Plante espère que le Grand Prix de F1 aura lieu en juin

Valérie Plante a aussi précisé qu’elle avait discuté avec le promoteur du Grand Prix, François Dumontier, ainsi que son équipe, afin de trouver des solutions pour assurer sa présentation.
Photo: Andrej Isakovic Agence France-Presse Valérie Plante a aussi précisé qu’elle avait discuté avec le promoteur du Grand Prix, François Dumontier, ainsi que son équipe, afin de trouver des solutions pour assurer sa présentation.

La mairesse de Montréal, Valérie Plante, a déclaré mercredi matin qu’elle espère que le Grand Prix de Formule 1 du Canada se tiendra comme prévu, en juin.

« Le Grand Prix de Formule 1, c’est ce qui lance les festivals. Nous sommes la seule ville canadienne qui a un Grand Prix, et donc on veut signifier notre grand intérêt pour cet événement-là », a-t-elle déclaré pendant une réunion du comité exécutif de la Ville de Montréal mercredi matin.

Mme Plante a aussi précisé qu’elle avait discuté avec le promoteur du Grand Prix, François Dumontier, ainsi que son équipe, afin de trouver des solutions pour assurer sa présentation.

« On souhaite qu’il se tienne à la même date qu’à l’habitude, même s’il reste encore beaucoup de détails à attacher. Mais je souhaite vraiment que nos partenaires gouvernementaux soient de la partie pour que cet événement se tienne cet été », a-t-elle ajouté.

La mairesse a cependant rappelé que les directives de la santé publique pour lutter contre la pandémie de coronavirus devront être la priorité absolue.

Une course en semaine ?

La semaine dernière, Dumontier avait confié à La Presse canadienne qu’il fait des pieds et des mains depuis des mois afin de trouver des solutions pour éviter que la course montréalaise soit annulée pour une deuxième année de suite.

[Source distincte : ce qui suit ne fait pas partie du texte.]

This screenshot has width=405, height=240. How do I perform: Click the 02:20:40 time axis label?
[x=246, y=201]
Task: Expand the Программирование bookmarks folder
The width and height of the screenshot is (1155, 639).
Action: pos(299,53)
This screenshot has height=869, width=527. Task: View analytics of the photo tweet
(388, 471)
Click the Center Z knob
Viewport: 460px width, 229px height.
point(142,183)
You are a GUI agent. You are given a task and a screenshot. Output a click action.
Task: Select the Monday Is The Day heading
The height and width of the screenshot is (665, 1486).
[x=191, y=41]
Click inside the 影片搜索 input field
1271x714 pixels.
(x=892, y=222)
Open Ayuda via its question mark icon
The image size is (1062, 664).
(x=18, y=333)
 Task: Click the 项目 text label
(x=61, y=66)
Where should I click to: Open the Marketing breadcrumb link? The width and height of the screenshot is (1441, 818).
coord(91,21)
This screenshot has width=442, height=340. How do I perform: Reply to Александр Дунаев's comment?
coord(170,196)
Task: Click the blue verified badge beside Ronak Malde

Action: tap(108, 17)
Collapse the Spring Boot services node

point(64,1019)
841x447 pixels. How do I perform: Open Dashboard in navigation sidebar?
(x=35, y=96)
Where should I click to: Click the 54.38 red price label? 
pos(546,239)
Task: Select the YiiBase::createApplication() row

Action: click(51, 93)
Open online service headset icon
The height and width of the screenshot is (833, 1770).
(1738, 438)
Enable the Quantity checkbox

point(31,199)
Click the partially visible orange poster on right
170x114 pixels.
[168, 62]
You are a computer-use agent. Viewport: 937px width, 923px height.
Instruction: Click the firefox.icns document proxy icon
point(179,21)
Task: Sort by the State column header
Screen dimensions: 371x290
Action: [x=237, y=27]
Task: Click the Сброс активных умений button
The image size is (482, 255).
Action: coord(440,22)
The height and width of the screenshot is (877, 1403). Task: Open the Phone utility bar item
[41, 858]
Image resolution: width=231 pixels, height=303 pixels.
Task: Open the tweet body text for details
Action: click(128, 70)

Et il pourrait même envisager une possibilité inusitée : celle de présenter la course en semaine.

« C’est une décision que je devrais prendre conjointement avec la F1, car généralement les équipes retournent à leur usine entre le Grand Prix du Canada et celui de France, afin de préparer la suite de la saison en Europe. Mais c’est certain que je vais analyser cette idée-là », avait commenté Dumontier.

Ce dernier répète à qui veut l’entendre que le nœud du problème pour son organisation est la fameuse quarantaine obligatoire décrétée par le gouvernement fédéral pour toute personne provenant de l’étranger qui entre sur le territoire canadien. À ce sujet, le patron d’Octane Management assure qu’il est en constante discussion avec les principaux acteurs dans le dossier.

Il serait toutefois étonnant que cette règle — elle passerait bientôt de 14 à 7 jours selon certains experts qui gravitent dans le monde du hockey — soit carrément levée d’ici au Grand Prix du Canada, qui doit avoir lieu le 13 juin.

De plus, si jamais une course a lieu, on ignore toujours si elle se déroulera devant des spectateurs, ou encore à huis clos. Le principal intéressé a indiqué la semaine dernière que toutes ces questions pourraient bientôt obtenir leur réponse.

« À l’heure actuelle, c’est incertain, ça, c’est clair. Nous discutons au quotidien avec Québec et Ottawa, et je m’attends à une réponse quelque part la semaine prochaine », avait-il dit.

Mais peu importe l’issue de la situation actuelle, Dumontier a assuré que l’avenir du Grand Prix du Canada n’est pas menacé.